Vineyard manager Richard Bowling is projecting 62,500 cases within five years, some 7000 of them pinot noir, just short of the 70,000 cases planned as peak capacity from the three yards.

With a total of 630,000 litres (840,000 bottles) of output a year by 2006, The Crossings will target the US, Canada, Japan and the UK as key markets for the superior wines it predicts will come from its three Awatere Valley blocks.

It has signed up California-based International Wine Associates as its marketing arm, a company that has "a client list that reads like a Who's Who of American wines," Mr Bowling said. It expects to realise up to $25-$30 a bottle for its premium wines and $15 for its standard output.

In return, IWA will be paid an annual fee of 2.25% of total gross revenues of the company - projected to be $177,000 by 2005 - plus $250,000 a year contribution for marketing costs.

None of the wine produced is for general sale within New Zealand, where only shareholders will be able to purchase it - at a discount.

All this hinges on three key events.

The first is agreement by two vineyard partnerships, Brackenfield (200 unit holders) and Medway (70 unit holders), to sell by July 28 their developed yards into the new company in exchange for shares, preference shares and some early dividends.

The second is an initial subscription of a minimum $1.2 million by unit holders and the public to kick-start the development of the third vineyard, The Crossings, by August 14.

The third is completion of the raising of the $7 million needed to fund the project, including the purchase of the Medway ($3.3 million) and Brackenfield ($2.7 million) assets. The offer, opening August 21 with 1000 parcels minimum, closes December 15. The first dividend for ordinary shareholders is scheduled for December 2005.

The company expects $2 million of its funding to come from the dedicated investors already in the two partnerships, the rest from the public or debt.

As well as being offered a healthy discount on their share prices, current unit investors have already seen capital gains of 55% over five years on the Medway project and 37.5% over two years at Brackenfield. The sale of their vineyards into the new company will help realise these initial gains.

The gains reflect the rising prices of vineyard land in the Awatere Valley, where bare land has gone from $400 to $3200 a hectare in a decade and is now rising steeply as more players move in.

By 2005 the company will have equity capital of $13.2 million and will pay a dividend of 8 cents per $1 share, fully imputed. Convertible preference shareholders (current partners)will be paid 5 cents fully imputed from 2001-2004.

The project will see Farmers Mutual Group, which created the two vineyard partnerships, quietly back out as The Crossings amalgamates the assets and holdings of the partnerships.

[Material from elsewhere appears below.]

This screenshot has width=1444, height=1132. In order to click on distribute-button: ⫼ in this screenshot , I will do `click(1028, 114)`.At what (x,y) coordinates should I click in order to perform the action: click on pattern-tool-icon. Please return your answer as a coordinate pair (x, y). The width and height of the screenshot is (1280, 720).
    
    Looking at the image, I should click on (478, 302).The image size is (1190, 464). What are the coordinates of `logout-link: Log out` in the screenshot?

The Crossings will add the key ingredient of the 63ha third vineyard to the project on the prime uplifted Awatere river flats.

Already the presence of winemakers Vavasour, Villa Maria, Babich, Montana and Nautilus indicates the potential quality and value of the valley's output.

Mr Bowling is adamant the 2000ha of planted vineyards are "just scratching the surface" of what he calls the Awatere opportunity for quite different fruit styles and wine characteristics.

"The Awatere will ... broaden the range of wines from the [sauvignon blanc] grape." He believes no other country "can achieve the great range of styles coming out of Marlborough, which is producing such distinctive sauvignon blancs, which can't be emulated by the competition.

"But the most critical thing is the market."